Kind of Like Spitting – Bridges Worth Burning

Kind of Like Spitting
Bridges Worth Burning

Bridges Worth Burning marks a new era for Kind of Like Spitting and in many aspects is a new beginning with elements falling in line to renew the project’s validity. I can only assume that the title of the record comes from bitter sentiments left over from Ben towards past members of the band and the short-term breakup that took place shortly after. The band was originally founded in the Portland, Ore. area by singer songwriter Ben Barnett as an outlet for the deep-rooted pain he experienced throughout his life. After a number of full length records and a slew of EPs and 7″s, the band essentially came to stand-still and departed for a short bit. This threw frontman Ben Barnett for a loop and put him into a darker period of his life where he was searching for some sort of meaning. As luck would have it, Benjamin Gibbard (frontman for Death Cab for Cutie) came to the rescue, offering to do all in his power to save the band from the verge of extinction. Slowly the band began to practice once – again with Gibbard playing drums this time – and continued to write new material. When solidfied songs were written by the band, they eventually recorded and signed a deal with Barsuk Records (home of DCFC). Things began to get substantially better for the band when new players entered such as guitarist David J. who gave the band a renewed sense of purpose and direction.
My only basis for comparison on Bridges Worth Burning is KOLS’s 1999 release Nothing Makes Sense Without It. The two albums are about as different as night and day. Nothing… was for the most part a slower, cleaner sounding guitar, a violin added to the mix, intricate and much more depressing.

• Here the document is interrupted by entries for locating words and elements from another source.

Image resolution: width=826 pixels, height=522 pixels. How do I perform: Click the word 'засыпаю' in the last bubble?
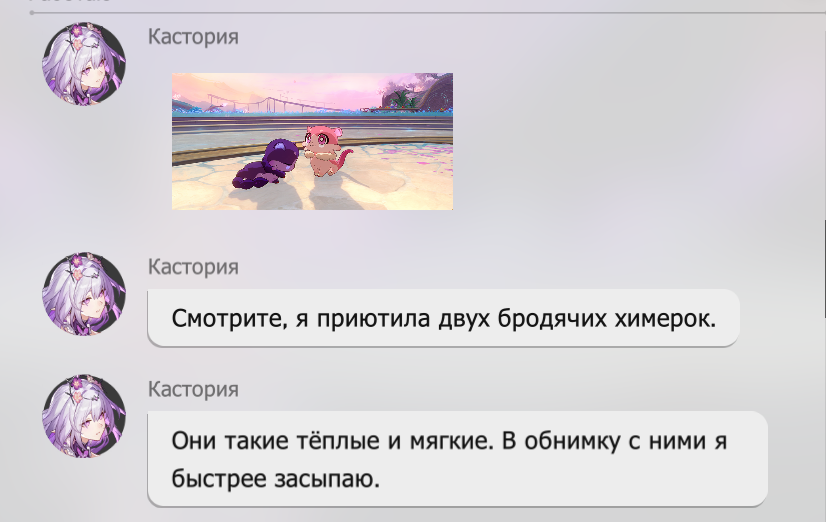coord(327,479)
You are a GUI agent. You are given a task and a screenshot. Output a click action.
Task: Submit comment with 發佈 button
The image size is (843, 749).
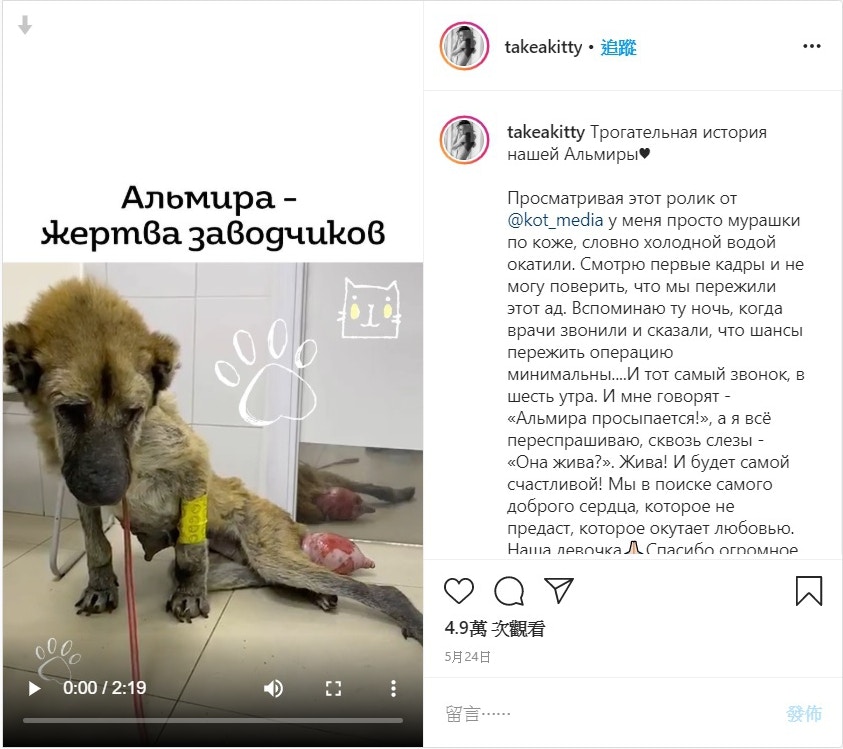click(804, 714)
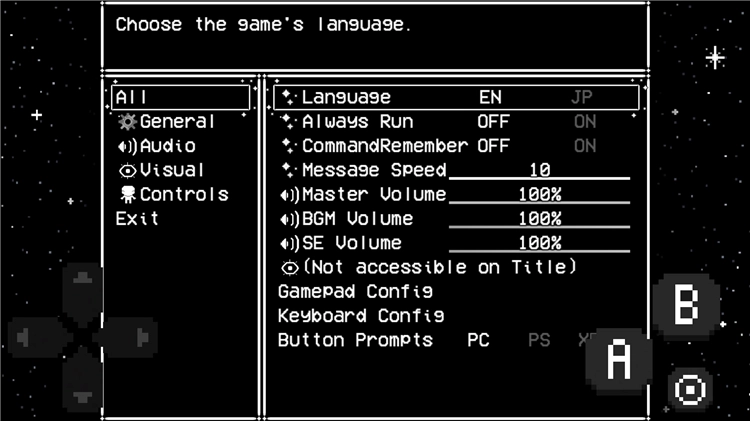Open the Audio settings category
Image resolution: width=750 pixels, height=421 pixels.
(167, 146)
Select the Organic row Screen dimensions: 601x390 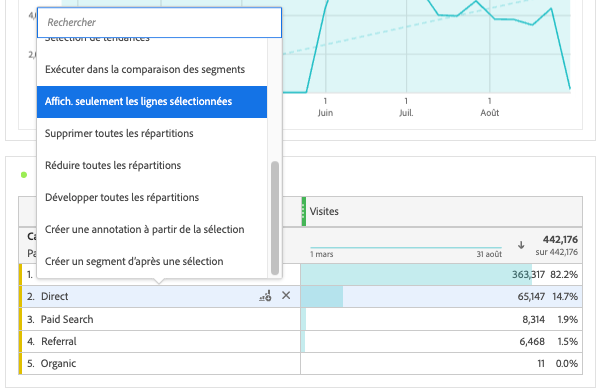coord(159,364)
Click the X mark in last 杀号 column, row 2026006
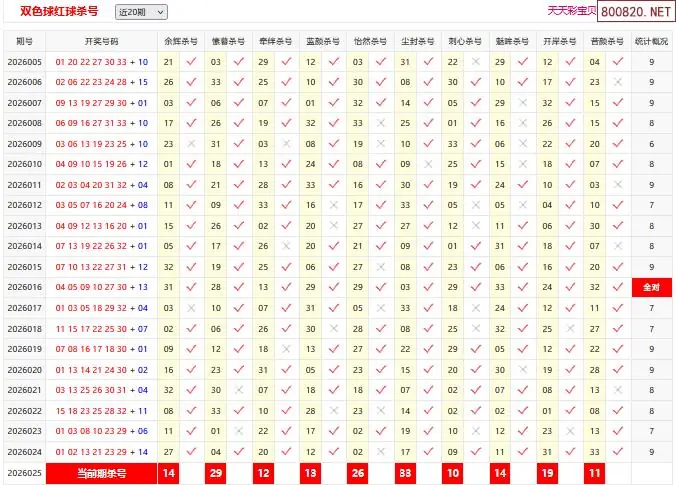 click(x=618, y=82)

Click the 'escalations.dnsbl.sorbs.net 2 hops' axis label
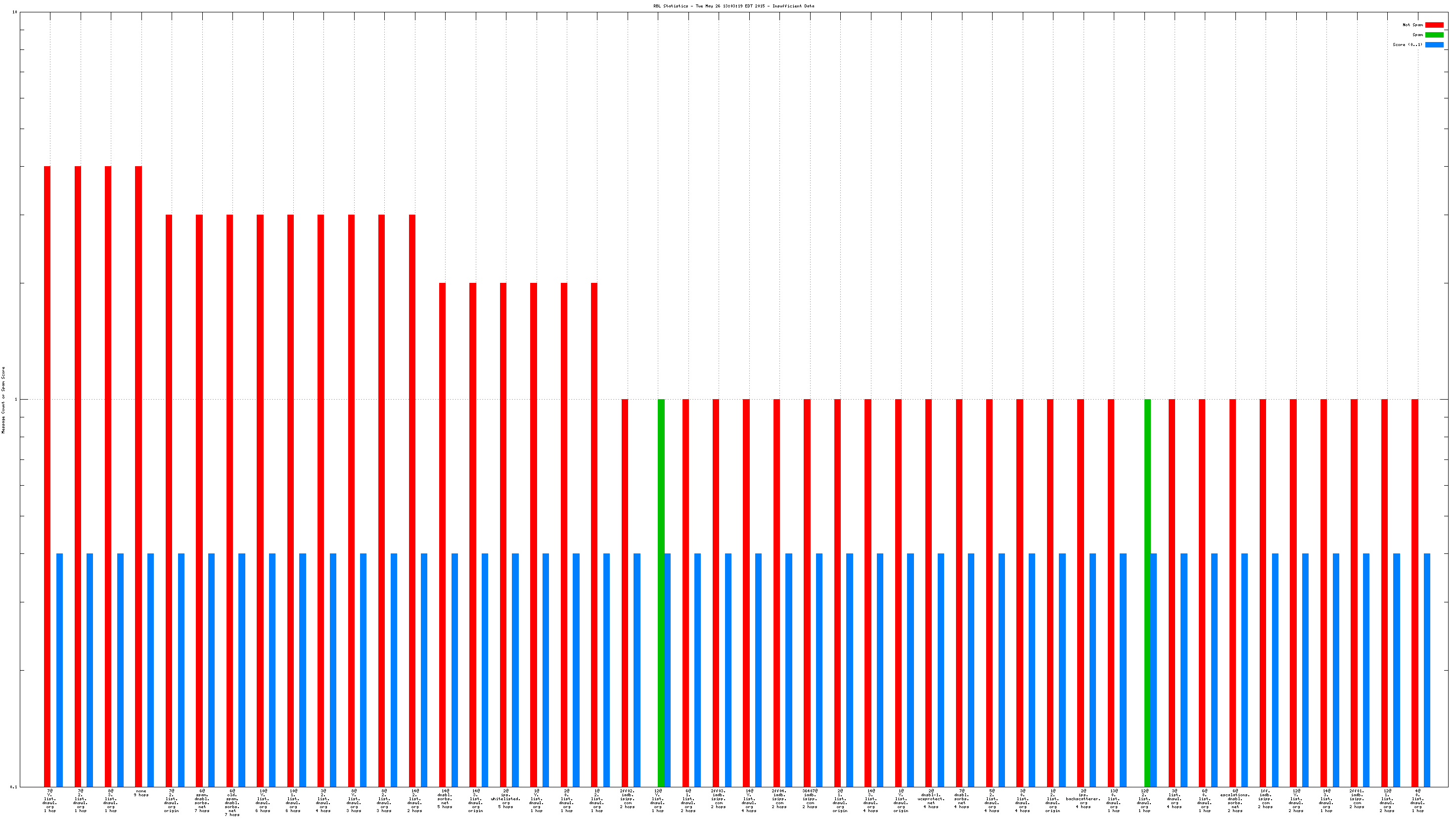coord(1235,800)
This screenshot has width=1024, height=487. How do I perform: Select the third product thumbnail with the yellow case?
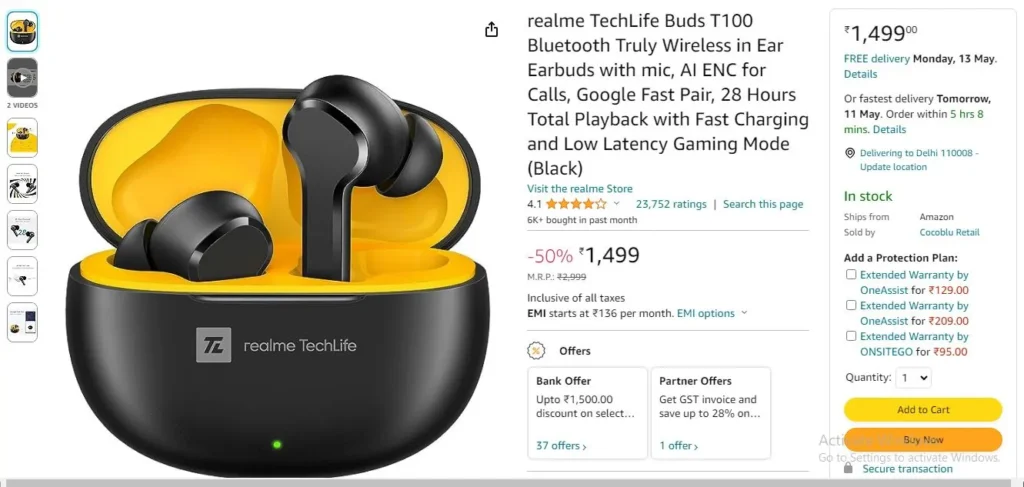(22, 137)
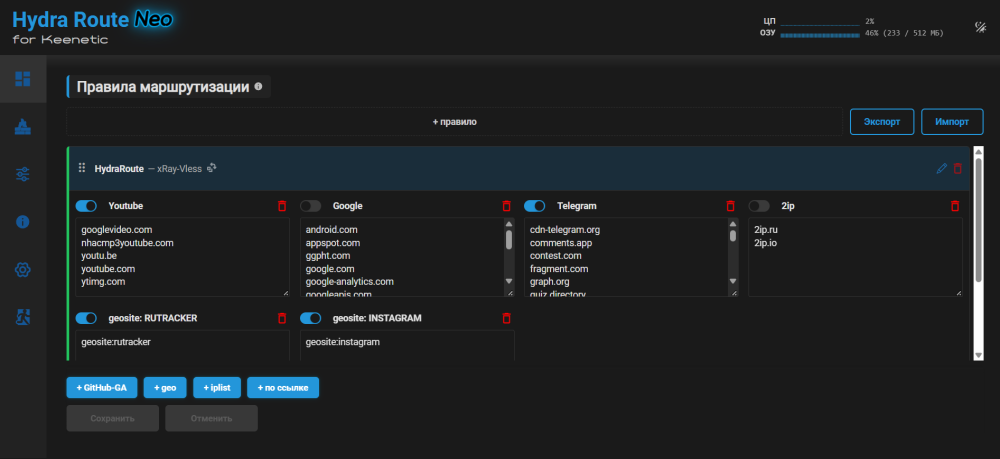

Bridges… on the other hand is much more rocking and genuinely sounds a lot happier with just a brief touch of melancholy. I can only speculate Barnett is a much happier person these days with the current project and the current state of his life falling into line. What defines KOLS and is present throughout all of their material is Barnett’s unique vocal stylings. He is more than capable of singing some of the most depressing and miserable lyrics imaginable while the next minute belting out a terrific manic chorus.
The album starts out with “Passionate,” a more rocking number with full sounding guitars, a distorted bassline, intricate drumming, and extremely intense manic vocals. The best part of the number is an intricate rocking lead guitar part that leaves a catchy motif in the listener’s mind for days. “We Are Both Writers” and “Born Beautiful” are also upbeat songs that tend to be less intricate and rely heavily on Barnett’s vocals to make the song memorable. “He Calls Me” is a softly sung depressing acoustic number, which is more akin to older KOLS and showcases the bands ability to write sincere slow songs. “Following Days” is another upbeat number, sounding somewhat very reminiscent of earlier Death Cab for Cutie material. “I Want Out” and “Canaries” are slower songs that are full of indie-pop melancholy.
The two tracks on the album are my favorite by far are “Crossover Potential,” which has a really intricate guitar part along with some really nicely sung vocals, and “Untitled,” a short track featuring a duet with Barnett and Gibbard on acoustic guitars and vocals. It sounds absolutely incredible and is a fitting end to what was already a great indie pop record.